* _Task set_
**1.** From the text on the RAG chatbot, reproduce the passage that begins at the words "To enable multi-turn" and stops after the words "et al. 2023a).".
**2.** State whether each statement below agrees with the text on the RAG chatbot. Answer yes or no, and quote the words from the text that decide it. (a) The in-house retrieval embedding model was trained with info NCE loss. (b) The chatbot draws on Frequently Asked Questions data to answer user queries. (c) A larger input token size improves the accuracy of LLMs.

* _Text segment_
----------
Reinforcement Learning for Optimizing RAG for Domain Chatbots
Large Language Models (LLM), conversational assistants have become prevalent for domain use cases. LLMs acquire the ability to contextual question answering through extensive training, and Retrieval Augmented Generation (RAG) further enables the bot to answer domain-specific questions. This paper describes a RAG-based approach for building a chatbot that answers user’s queries using Frequently Asked Questions (FAQ) data. We train an in-house retrieval embedding model using info NCE loss, and experimental results demonstrate that the in-house model works significantly better than the well-known general-purpose public embedding model, both in terms of retrieval accuracy and Out-of-Domain (OOD) query detection.
To enable multi-turn conversations with RAG, a conversation history needs to be maintained and passed to the LLM with every query. It is known that a larger input token size leads to a drop in accuracy or hallucinations as LLMs have an additional task of choosing relevant information from a large context (Liu et al. 2023a).
----------
* _Records supplied_
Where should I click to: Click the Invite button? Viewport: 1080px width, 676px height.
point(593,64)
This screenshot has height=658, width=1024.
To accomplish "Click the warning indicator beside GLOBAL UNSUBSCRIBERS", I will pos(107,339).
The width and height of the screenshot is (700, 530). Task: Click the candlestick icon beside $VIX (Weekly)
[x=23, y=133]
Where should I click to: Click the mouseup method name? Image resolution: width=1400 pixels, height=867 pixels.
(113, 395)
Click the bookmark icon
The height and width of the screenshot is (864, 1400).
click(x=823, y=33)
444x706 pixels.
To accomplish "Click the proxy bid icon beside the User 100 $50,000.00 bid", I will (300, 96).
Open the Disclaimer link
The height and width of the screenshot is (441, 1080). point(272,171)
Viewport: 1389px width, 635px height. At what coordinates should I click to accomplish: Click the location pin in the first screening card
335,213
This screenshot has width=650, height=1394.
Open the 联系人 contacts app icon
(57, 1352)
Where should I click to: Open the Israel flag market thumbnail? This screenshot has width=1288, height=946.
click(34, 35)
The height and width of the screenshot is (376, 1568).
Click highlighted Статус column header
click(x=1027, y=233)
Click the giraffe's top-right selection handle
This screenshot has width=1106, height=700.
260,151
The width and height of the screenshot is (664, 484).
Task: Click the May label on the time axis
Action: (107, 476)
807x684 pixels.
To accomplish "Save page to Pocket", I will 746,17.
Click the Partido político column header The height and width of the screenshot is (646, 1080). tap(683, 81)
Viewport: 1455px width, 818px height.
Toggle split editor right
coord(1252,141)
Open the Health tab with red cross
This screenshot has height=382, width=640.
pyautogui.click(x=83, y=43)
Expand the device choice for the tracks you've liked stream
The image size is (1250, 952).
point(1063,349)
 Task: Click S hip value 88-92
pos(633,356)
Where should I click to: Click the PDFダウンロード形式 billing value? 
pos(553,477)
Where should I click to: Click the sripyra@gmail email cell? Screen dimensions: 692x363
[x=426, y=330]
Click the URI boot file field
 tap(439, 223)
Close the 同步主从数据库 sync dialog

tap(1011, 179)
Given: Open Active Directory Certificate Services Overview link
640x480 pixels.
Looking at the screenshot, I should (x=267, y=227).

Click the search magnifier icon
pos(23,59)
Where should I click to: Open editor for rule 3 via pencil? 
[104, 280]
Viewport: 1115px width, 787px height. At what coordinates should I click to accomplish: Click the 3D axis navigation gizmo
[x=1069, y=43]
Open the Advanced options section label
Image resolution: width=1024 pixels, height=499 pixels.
----------
* _Task-by-task answers_
**1.**
To enable multi-turn conversations with RAG, a conversation history needs to be maintained and passed to the LLM with every query. It is known that a larger input token size leads to a drop in accuracy or hallucinations as LLMs have an additional task of choosing relevant information from a large context (Liu et al. 2023a).

**2.**
(a) Yes: "We train an in-house retrieval embedding model using info NCE loss"
(b) Yes: "a chatbot that answers user’s queries using Frequently Asked Questions (FAQ) data"
(c) No: "a larger input token size leads to a drop in accuracy or hallucinations"